This disclosure can be seen as part of the Biden administration’s efforts to address the impact of global climate change and increase investment in environmental, social, and governance (ESG) funds. Given that the proposed law refers to climate-related financial disclosure frameworks and greenhouse gas protocols, there is no need to use a specific set of standards.

Reviewing Gensler’s testimony before the Senate Banking Committee last year reveals that these regulations have raised concerns among both Republican and Democratic factions in the U.S., as they could have practical effects on the bankruptcy of many small and medium-sized businesses.

Gensler’s Evasion of Direct Answers

The third representative to speak, Ann Wagner, began her remarks by accusing Gensler of not adhering to a directive given to the SEC by Congress. The Congressional mandate states that the SEC must protect investors to maintain orderly and efficient markets and facilitate capital formation. According to Wagner, Gensler’s actions have been completely contrary to this directive.

The representatives’ comments were in stark contrast to those of Brad Sherman, the fourth representative at the hearing. Sherman praised Gensler for his tough stance and what he described as a crackdown on the cryptocurrency market. Sherman, who believes cryptocurrencies are primarily used by criminals and North Korea, thanked Gensler for his stringent actions against cryptocurrency market participants and for implementing the SEC’s proposed climate disclosure law.

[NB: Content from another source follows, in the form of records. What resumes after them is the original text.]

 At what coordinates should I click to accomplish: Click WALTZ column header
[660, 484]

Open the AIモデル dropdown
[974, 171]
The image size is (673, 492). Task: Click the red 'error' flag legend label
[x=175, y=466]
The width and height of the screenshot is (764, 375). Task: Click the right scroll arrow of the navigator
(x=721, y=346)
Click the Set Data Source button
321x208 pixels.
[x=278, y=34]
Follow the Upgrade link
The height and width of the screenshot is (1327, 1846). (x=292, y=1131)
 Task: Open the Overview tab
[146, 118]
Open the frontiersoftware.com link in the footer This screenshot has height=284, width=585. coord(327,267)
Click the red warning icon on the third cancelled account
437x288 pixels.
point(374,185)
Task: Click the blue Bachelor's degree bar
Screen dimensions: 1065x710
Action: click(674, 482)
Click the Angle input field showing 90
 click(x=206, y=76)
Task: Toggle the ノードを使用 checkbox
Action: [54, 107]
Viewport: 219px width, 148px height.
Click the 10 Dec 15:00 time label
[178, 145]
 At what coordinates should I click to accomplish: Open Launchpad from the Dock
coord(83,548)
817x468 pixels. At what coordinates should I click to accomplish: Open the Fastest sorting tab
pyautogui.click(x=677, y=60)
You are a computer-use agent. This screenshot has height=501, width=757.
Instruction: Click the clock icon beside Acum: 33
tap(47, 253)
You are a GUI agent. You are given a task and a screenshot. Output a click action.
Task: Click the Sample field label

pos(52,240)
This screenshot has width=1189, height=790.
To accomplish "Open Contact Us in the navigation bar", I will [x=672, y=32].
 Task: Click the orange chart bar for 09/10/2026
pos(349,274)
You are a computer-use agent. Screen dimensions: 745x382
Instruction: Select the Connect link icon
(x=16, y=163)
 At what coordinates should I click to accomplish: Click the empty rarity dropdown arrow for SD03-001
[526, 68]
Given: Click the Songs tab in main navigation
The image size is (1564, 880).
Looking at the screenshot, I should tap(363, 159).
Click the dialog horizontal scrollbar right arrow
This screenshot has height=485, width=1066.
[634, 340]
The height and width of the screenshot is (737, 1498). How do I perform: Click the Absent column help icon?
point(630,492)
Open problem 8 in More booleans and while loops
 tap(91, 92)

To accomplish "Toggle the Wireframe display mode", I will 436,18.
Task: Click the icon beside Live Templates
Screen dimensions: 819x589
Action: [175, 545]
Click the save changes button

When it was Gensler’s turn to respond to these questions, he preferred to spend most of his time discussing the history of securities regulation in the U.S.

It is important to note that the SEC currently considers an asset to be a security if there is a recognizable third party that creates expected returns upon investment; for example, shares in a company are a good example of this definition. (Expected returns are the probability of earning a return multiplied by the profit.)

Gensler then claimed that artificial intelligence is currently the most important technology, not cryptocurrencies. He added that the cryptocurrency industry should comply with existing securities laws. It should be noted that current securities laws in the U.S. are about 100 years old and are not suitable for cryptocurrencies.

He also referred to the risks posed by climate change and the importance of cybersecurity, criticized stock buybacks, and insisted that the SEC makes markets efficient and fair. Gensler concluded by emphasizing that markets should serve investors, not the other way around.

Ethereum: A Security?

Ethereum: A Security?
Ethereum: A Security?

Following Gensler’s defenses, Patrick McHenry, who had started the hearing with serious criticisms, once again confronted Gensler. This part of the hearing received significant media attention, as McHenry posed the crucial question: “Is Ethereum a security or not?”

McHenry began by asking whether Ethereum (ETH) can be both a security and a commodity like oil simultaneously, to which Gensler responded negatively. He then directly asked the SEC Chairman whether Ethereum is a security or a commodity. Gensler responded by stating that he could not comment specifically on any digital asset.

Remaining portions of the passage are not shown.